As someone who wrote extensively about the Deloitte and SAP deployment last year it was interesting to see how the coverage soon exhausted the slender facts and resorted to blithering nonsense. On the day the story broke RTÉ’s Morning Ireland was followed by the Pat Kenny Show, each presenter more animated than the next about such a monumental waste of taxpayers money.
They talked incessantly about how a “computer system” wasn’t doing what it was supposed to, almost as if some artificial intelligence in the bowels of the Health Service Executive (HSE) had adopted HAL’s voice from 2001 and talked directly to the health minister in those menacing anodyne tones: “I’m sorry Mary, I can’t let you do that”.
The truth, of course, is a lot more boring and complicated. By the time RTÉ got to its lunchtime news, preceded by an airtime silence that the sharp-as-a-razor presenter attributed to a computer system glitch, the Government was getting its defence in order. No word from Deloitte, the consultant taking most of the flak for apparently bagging millions for something that didn’t work, but it had clearly been briefing someone.
Health Minister Mary Harney TD began to offer a counter argument by trying to explain the complexity of the project, an approach that would be adopted by the Taoiseach in the next Dáil debate.
A year before, when I had interviewed Tony Reilly, national projects director at HeBe (when the Health Boards Executive still existed) at the time, I had heard some of the same things.
“It’s a business transformation project more than an IT project,” he had told me. “The change management is a huge component of the overall work both on financials and human resources (HR). People think it’s a basic HR record but the difficult part is gathering data on organisation structure and positions, and gathering details on staff rosters and work schedules. These are very detailed and complex operations.”

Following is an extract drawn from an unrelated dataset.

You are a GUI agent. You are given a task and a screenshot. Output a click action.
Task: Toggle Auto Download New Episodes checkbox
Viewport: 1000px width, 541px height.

David Hearn, Deloitte’s partner in charge of the project, shared this view: “It is [HeBe] not approaching these projects as being pure technology implementations. From day one it was well recognised that it was significantly about changing people and processes, and doing things better to achieve value for money.” This touches on what is the real crux of the problem. Compared to other countries the Irish health service has had a long history of under-investment in IT and process change. To make matters worse, there was a dogfight over what funding there was available. The existing health boards are a labyrinth of different systems and cultures, silos that are sometimes intent on retaining their own power base despite the attempts of the HSE (and HeBe before it) to move towards a single more centralised infrastructure.
The PPARS and Financial Information Systems Project were undertaken at a time when the health service was going to undergo its most radical restructuring for 30 years, or as Reilly put it: “We’re trying to design a national infrastructure for a future organisation that has yet to be firmed up.” Hearn had no illusions about the scale of the project: “The significant under-investment in IT down the years is the biggest challenge. It is the first time they have attempted a national standard system. And reform presents additional problems.”
He went on to describe the old systems: “There are nearly 100,000 employees being paid and managed from an HR point of view through a variety of systems that are not all compatible. In some cases it’s very manual; in many cases there are no systems at all.” He also hinted at the challenges for a consultant working with the public as opposed to the private sector: “It’s not like it would be in a PLC. A large multinational can just tell its people that there’s a standard model to follow and do it. In the publics sector it’s more collaborative and by agreement.”
Hearn summed it up: “The big challenge is not just about putting in a computer system; it’s changing the business processes using a computer system to enable that change.” None of this is intended to encourage sympathy for the parties involved. No one has written as extensively on the dangers of overdependence on consultants in the public sector than Silicon Republic (see last month’s Syl O’Connor column in Digital Ireland), but it’s time to counter some of the lazy hysteria that filled up so much airtime and newspaper columns and look at the real issues.
The need to re-evaluate the public sector approach to major modernisation projects is long overdue. It’s a process that the UK is already going through and it’s now under way in Ireland after the Taoiseach announced plans to introduce new spending controls (see separate story). But this is just scratching the surface of a problem that isn’t going to go away. Someone somewhere in the bowels of the Government must be wondering what impact decentralisation will have on all of this, because one school of thought thinks consultants are going to have a field day. The majority of the Government’s internal IT employees are reluctant to move to new locations, so no prizes for guessing who will be brought in to fill the gaps.
There are no easy solutions to the challenges posed when trying to modernise monolithic state organisations. But now, at least, everybody knows it. Civil servants who worked under the adage that ‘you can’t go wrong buying from a big global company’ may have to learn to live without that safety net.